1. i do nothing but work and poetry and netflix and shopping anymore. this is getting to be a problem.
2. has anyone seen Godards "A Woman is a Woman"? any thoughts? it's outrageously sexist, but did you enjoy it?
3. i gave myself one day in this long weekend in which i did absolutely nothing productive. and i watched all episodes of that show Transgeneration on Netflix. it's a documentary that follows four transgender college students. and it was pretty disappointing. so why did i watch the whole thing? because i totally despised 3 of the 4 characters when i started, and it made me feel like a bad person. but really, 3/4 of them sucked and somehow managed to be outrageously spoiled in spite of what they portrayed as their epic "journey". the only character i respected and liked faced the worst obstacles and made the least progress in terms of "transition"..... has anyone else seen this?
4. i am so happy to be back in school. it's all that matters. even though i wish i was in college again, taking a wider range of things . . .. . i can't understand the millions of people who view getting a "degree" as a chore. it's a dream.
5. on that note - i really can't handle growing up. the future is a blank, and i'm a third of the way through my twenties oh my fucking god.

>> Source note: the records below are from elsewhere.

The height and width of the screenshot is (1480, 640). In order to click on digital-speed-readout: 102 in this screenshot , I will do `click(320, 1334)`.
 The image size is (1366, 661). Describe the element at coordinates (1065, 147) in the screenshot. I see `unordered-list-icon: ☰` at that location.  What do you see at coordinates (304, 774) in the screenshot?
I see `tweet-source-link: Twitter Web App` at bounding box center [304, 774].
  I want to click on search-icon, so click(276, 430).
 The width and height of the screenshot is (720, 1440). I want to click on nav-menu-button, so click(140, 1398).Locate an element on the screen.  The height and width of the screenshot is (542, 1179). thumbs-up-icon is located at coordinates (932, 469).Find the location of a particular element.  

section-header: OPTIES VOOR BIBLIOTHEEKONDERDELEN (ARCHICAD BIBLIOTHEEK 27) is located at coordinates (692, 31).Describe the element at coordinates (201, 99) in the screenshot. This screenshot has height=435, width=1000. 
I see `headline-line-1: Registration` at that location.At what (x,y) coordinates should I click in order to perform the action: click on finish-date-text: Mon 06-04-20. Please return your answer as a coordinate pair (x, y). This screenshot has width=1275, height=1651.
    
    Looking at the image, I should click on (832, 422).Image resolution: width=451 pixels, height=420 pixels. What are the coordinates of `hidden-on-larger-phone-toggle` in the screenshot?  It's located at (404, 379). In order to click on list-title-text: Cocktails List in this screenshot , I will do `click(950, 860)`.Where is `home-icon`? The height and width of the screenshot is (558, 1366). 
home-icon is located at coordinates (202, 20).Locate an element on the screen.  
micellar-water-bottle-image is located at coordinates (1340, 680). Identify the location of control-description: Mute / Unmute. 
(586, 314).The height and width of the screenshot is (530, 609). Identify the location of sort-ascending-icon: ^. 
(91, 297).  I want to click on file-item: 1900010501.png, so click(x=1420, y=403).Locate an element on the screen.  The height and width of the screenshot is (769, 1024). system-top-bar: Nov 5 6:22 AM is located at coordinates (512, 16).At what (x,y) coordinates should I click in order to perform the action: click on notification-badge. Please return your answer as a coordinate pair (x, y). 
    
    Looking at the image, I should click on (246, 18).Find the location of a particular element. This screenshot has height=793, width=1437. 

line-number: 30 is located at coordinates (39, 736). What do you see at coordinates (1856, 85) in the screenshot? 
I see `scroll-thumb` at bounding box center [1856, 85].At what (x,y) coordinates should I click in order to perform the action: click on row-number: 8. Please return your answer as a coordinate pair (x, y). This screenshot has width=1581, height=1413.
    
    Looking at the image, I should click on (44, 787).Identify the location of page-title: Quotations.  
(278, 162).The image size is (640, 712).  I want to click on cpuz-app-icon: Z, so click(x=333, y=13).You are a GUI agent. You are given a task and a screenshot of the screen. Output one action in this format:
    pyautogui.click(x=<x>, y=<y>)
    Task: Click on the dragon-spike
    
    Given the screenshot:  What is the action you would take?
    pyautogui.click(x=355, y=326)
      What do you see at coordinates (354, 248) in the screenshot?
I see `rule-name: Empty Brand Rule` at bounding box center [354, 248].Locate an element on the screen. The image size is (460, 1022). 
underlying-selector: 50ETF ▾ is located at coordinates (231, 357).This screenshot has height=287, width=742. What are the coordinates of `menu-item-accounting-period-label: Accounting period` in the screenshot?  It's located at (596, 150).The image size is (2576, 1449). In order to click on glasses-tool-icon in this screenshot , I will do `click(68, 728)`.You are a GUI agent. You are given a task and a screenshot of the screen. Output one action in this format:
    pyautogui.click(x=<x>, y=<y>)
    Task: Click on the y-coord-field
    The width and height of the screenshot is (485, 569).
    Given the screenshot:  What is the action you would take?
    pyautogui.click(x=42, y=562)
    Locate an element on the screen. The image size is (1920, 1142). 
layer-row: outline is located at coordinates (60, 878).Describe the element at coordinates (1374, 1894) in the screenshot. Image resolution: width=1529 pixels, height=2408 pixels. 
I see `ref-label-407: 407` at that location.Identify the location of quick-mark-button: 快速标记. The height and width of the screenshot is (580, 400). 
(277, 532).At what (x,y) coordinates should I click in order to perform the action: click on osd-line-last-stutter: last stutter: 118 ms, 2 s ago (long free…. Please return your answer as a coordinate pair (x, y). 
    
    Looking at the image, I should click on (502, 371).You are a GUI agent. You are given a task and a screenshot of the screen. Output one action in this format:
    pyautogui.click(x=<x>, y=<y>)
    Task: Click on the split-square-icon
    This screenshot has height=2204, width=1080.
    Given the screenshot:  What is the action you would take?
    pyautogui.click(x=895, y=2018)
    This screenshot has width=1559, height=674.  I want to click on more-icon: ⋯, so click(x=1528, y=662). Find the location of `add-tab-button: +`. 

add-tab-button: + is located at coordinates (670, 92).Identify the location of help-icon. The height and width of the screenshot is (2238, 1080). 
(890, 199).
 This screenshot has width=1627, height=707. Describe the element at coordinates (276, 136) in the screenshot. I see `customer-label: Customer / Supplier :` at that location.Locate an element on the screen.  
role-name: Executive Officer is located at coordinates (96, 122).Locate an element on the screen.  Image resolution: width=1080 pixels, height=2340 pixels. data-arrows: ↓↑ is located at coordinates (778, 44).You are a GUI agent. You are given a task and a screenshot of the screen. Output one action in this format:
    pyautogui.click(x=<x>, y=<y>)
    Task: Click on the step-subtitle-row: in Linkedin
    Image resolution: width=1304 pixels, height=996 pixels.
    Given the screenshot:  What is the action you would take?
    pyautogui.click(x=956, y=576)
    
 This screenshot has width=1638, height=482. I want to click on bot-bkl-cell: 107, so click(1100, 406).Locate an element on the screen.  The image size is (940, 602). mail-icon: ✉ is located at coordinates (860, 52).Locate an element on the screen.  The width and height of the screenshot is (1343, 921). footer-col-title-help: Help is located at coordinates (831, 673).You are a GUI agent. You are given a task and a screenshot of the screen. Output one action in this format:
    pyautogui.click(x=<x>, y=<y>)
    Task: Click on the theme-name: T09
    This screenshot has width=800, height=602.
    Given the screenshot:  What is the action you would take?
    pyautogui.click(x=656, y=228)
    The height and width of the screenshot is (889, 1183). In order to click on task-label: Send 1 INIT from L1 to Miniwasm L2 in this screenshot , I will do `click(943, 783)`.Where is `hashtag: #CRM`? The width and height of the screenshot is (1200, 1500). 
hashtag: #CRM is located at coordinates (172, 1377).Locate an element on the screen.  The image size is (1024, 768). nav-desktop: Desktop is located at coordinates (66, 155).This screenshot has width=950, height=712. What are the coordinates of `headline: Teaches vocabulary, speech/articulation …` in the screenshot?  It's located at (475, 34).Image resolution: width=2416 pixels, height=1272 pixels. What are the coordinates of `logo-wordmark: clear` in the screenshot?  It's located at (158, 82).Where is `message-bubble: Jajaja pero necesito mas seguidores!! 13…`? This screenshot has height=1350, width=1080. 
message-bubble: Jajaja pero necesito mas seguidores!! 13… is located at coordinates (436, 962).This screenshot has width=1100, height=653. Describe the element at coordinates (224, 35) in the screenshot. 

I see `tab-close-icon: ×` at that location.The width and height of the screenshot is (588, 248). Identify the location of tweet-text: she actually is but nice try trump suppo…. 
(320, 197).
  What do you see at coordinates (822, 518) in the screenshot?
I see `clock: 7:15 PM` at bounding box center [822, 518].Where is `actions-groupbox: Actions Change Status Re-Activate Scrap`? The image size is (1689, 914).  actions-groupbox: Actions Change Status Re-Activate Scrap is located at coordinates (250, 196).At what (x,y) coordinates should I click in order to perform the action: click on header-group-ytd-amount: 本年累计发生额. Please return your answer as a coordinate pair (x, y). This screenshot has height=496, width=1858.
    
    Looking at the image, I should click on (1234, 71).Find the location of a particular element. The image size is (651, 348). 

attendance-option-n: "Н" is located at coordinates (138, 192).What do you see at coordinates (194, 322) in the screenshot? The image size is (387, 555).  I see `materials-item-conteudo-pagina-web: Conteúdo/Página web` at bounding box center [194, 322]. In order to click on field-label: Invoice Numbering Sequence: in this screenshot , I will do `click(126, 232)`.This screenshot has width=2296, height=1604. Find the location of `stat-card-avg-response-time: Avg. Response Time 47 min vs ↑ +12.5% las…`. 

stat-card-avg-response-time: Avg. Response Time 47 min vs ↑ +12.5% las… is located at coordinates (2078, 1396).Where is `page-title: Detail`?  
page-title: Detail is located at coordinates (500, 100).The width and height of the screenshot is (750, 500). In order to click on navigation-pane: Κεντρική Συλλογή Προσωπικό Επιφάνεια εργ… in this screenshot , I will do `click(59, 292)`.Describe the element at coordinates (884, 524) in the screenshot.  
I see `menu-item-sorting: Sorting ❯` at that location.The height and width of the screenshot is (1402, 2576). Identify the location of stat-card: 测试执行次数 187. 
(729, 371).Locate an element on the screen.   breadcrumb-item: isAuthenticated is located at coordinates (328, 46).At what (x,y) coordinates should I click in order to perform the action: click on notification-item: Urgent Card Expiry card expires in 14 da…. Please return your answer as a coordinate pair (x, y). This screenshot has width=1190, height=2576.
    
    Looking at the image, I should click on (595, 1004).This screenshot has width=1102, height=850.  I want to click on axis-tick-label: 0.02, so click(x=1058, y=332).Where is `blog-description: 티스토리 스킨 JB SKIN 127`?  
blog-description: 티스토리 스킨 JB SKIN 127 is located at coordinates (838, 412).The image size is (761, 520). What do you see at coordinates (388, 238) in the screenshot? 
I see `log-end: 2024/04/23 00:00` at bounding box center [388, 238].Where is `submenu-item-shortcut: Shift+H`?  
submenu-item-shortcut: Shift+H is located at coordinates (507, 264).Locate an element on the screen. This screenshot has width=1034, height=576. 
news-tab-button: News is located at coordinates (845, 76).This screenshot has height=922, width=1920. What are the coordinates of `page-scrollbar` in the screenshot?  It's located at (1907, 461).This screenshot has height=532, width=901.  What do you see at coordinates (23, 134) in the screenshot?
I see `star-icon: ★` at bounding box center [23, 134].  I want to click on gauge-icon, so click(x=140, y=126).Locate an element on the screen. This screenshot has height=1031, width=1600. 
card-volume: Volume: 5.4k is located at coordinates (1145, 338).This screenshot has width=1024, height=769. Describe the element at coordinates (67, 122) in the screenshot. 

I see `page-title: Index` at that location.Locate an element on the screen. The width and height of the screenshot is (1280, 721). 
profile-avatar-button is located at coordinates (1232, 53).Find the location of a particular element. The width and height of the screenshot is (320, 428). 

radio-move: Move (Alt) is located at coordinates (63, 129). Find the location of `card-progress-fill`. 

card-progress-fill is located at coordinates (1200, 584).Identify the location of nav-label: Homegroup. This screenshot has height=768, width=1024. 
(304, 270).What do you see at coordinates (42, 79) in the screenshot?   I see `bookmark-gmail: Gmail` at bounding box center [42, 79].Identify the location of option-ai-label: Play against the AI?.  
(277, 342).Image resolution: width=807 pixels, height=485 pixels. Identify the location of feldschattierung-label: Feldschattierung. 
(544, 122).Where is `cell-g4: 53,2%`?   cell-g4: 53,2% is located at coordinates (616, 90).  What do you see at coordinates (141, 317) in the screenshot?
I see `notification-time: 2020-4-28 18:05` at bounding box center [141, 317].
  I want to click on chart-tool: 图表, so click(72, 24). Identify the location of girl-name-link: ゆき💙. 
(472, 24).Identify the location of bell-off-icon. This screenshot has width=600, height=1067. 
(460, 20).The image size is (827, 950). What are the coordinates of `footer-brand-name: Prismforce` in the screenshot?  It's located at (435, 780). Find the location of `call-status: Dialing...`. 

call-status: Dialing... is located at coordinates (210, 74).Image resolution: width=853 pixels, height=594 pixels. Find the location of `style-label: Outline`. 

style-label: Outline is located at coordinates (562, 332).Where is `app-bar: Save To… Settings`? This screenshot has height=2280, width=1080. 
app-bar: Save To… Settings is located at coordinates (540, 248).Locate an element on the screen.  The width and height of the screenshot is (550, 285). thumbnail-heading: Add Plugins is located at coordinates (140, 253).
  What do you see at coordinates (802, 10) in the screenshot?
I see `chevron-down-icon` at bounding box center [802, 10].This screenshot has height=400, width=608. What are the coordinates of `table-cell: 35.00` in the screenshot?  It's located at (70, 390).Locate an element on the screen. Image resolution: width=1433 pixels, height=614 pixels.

6. regarding the San Francisco Bay Area . . . . i tell people that "it's great". i feel that i ought to like it. and it's objectively pleasant, it really is. lots of local pride and produce, temperate gorgeous weather, very distinct and interesting clumps of people, lots of famous stuff, people value health and still manage to have fun . . . .. but something about it does not work for me. i don't know what it is. i thought of several things, but none of them are that big a deal in themselves. it just doesn't really work. maybe i'll miss it. but i don't live here. i mean, i don't LIVE here. it doesn't drag me to my knees and shove my heart into my mouth like some other places do, and maybe that's really the problem. it's pleasant. it doesn't make any demands. i need someplace with tragedy. tragedy appeals to me. i know that's dumb. i'm trying to remember something that somebody said about the people to whom tragedy appeals . . . . . well, it's either the deepest of proles or the highest-pitched aristocrat, or something. who cares. but the bay area won't work. i woke up to the black rebel motorcycle's "not what you wanted" today and i had this revelation. yeah. this place just leaves me cold. wish it didn't. don't know why.